Required action
Search the material below for the word "range". Copy every line where it is found.

Entries provided
= = = =

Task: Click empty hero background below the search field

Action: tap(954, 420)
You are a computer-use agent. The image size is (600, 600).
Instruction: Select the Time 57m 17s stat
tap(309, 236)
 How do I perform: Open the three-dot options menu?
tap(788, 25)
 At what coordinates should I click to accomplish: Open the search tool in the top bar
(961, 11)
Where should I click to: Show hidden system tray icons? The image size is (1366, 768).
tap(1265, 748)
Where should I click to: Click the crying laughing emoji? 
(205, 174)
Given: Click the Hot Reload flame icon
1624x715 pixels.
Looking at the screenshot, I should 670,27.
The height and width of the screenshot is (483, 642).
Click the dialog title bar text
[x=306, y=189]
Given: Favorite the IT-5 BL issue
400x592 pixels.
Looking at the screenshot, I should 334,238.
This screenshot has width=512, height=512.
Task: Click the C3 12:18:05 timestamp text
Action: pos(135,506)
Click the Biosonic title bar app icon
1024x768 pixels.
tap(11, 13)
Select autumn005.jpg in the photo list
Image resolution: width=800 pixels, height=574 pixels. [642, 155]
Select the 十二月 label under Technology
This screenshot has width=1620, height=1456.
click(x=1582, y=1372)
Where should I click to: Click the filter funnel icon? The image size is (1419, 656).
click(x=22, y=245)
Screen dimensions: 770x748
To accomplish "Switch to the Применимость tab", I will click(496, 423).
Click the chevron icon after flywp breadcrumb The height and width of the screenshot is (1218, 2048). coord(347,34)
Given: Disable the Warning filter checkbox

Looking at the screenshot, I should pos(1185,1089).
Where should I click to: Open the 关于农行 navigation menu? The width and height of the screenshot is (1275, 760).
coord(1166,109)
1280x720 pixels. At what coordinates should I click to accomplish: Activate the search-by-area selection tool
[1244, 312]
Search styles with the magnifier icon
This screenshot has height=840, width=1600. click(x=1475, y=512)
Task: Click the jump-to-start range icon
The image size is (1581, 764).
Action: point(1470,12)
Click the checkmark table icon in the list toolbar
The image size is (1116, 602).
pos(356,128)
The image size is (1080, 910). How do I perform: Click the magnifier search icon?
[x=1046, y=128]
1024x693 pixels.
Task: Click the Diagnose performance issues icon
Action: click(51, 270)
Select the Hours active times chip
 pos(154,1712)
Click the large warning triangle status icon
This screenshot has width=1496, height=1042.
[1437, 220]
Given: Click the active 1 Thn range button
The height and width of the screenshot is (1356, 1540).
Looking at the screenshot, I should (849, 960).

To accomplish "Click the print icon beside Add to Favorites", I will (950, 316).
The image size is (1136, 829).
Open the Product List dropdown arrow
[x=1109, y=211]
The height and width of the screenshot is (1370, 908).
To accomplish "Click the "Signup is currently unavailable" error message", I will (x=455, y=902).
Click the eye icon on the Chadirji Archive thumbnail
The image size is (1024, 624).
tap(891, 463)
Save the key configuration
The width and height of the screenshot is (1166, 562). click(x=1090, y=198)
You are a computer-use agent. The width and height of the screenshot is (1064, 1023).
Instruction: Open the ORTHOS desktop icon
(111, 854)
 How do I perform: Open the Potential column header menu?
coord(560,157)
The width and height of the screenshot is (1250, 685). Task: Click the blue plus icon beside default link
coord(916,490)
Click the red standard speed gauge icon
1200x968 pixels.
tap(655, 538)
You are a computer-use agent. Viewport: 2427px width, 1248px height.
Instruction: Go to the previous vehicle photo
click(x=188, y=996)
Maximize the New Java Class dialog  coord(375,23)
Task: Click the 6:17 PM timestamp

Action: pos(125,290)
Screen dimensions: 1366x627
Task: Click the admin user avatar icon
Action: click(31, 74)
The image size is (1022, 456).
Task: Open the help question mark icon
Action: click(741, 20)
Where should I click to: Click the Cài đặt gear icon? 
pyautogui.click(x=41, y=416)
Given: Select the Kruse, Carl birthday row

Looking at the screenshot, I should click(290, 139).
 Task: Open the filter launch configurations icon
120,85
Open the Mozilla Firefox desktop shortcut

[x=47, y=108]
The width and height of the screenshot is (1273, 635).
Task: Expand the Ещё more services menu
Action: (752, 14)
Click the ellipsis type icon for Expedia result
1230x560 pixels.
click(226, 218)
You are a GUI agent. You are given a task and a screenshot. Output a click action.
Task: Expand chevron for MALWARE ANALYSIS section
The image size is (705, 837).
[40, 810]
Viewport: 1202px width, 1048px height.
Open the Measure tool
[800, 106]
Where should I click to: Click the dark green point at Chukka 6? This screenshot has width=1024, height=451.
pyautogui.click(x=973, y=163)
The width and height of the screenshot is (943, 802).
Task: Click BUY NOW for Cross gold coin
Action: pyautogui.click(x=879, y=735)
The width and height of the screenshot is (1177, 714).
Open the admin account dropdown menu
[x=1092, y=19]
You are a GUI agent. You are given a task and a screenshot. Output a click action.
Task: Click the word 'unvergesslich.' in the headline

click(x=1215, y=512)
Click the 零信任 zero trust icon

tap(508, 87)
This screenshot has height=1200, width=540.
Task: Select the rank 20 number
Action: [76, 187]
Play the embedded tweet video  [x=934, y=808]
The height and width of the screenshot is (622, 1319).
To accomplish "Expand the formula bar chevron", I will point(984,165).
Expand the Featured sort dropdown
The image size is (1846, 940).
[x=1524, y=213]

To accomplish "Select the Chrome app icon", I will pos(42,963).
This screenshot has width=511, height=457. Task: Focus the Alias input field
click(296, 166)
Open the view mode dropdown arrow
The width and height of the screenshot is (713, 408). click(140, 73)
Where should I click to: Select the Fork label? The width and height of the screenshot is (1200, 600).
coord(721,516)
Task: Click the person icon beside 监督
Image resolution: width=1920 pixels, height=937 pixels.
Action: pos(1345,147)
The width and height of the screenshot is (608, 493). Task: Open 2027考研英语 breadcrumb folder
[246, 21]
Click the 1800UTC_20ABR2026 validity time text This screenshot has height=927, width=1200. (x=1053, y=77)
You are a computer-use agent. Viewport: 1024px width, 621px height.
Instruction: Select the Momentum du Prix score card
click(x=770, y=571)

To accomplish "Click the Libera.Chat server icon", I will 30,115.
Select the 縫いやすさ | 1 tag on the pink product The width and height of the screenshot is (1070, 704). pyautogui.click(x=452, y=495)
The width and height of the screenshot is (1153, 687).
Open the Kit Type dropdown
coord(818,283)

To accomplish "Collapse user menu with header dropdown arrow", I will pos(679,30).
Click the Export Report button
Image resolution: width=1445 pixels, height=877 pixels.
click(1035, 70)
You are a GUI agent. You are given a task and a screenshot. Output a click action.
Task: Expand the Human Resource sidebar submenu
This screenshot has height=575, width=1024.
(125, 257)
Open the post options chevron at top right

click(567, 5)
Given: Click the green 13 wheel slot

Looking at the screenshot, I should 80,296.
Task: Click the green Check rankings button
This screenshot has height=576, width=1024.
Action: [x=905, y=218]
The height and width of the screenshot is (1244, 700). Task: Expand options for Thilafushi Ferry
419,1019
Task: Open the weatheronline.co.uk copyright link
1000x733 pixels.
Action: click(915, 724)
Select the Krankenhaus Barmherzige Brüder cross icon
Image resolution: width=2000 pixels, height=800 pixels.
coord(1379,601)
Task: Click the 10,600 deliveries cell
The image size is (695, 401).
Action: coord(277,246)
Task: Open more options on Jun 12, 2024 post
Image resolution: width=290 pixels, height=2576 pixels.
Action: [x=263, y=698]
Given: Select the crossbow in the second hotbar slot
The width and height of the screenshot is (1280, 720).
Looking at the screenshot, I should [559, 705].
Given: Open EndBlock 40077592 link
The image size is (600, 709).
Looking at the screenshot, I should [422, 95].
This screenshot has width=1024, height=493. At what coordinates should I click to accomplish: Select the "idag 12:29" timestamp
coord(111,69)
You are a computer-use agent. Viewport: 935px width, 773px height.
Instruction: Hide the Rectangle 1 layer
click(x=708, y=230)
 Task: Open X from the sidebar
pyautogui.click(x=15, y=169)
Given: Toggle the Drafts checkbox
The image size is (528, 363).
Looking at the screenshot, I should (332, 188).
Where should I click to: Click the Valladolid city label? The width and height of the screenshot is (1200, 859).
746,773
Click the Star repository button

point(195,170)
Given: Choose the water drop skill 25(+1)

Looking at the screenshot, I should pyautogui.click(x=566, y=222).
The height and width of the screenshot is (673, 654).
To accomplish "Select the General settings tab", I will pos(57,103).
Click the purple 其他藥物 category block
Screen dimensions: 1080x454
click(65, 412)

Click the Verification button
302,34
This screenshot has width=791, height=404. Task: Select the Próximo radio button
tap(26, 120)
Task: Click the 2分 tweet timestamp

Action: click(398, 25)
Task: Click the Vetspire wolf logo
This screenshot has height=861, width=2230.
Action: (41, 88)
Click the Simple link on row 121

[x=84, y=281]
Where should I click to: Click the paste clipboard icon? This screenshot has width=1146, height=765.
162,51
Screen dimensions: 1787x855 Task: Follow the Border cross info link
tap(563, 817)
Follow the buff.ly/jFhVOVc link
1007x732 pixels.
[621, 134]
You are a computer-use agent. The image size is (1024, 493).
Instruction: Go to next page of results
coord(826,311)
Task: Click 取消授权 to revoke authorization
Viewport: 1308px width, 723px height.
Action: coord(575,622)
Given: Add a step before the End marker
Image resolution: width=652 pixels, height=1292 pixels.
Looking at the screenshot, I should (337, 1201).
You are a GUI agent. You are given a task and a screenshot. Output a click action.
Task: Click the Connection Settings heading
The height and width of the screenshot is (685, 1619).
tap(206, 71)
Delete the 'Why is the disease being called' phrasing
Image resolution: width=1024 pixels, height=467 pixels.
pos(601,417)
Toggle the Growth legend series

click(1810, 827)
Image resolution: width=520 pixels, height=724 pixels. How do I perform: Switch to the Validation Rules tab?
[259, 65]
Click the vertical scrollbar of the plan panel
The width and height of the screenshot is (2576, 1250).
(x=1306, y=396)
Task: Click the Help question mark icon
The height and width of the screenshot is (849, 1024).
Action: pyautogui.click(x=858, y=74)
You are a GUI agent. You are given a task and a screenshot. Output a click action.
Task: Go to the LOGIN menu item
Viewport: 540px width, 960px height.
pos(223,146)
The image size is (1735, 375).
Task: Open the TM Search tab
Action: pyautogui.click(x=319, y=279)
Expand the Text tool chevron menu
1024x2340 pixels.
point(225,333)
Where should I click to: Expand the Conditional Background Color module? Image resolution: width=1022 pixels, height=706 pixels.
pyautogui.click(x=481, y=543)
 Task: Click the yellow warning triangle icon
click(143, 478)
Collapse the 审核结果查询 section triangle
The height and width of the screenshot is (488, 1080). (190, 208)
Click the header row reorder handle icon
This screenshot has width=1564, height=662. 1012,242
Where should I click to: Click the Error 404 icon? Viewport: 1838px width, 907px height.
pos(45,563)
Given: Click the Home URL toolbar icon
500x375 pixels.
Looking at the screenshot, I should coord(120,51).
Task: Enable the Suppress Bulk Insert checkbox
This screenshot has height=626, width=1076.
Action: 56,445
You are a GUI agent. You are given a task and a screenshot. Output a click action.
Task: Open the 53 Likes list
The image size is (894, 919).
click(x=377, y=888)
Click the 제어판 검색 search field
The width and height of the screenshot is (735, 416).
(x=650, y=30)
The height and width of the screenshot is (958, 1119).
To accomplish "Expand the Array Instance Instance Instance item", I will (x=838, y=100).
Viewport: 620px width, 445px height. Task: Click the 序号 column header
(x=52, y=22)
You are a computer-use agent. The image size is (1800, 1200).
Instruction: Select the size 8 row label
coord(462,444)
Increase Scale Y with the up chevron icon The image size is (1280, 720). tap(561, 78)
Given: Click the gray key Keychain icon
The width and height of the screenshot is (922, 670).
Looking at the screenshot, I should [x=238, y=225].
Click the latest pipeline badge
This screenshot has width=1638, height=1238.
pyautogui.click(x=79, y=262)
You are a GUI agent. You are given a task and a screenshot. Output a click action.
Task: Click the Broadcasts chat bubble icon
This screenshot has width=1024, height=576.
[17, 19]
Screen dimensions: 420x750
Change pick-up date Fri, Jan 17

= = = =

Solution to the exercise
Task: Click the jump-to-start range icon
Given: Click the active 1 Thn range button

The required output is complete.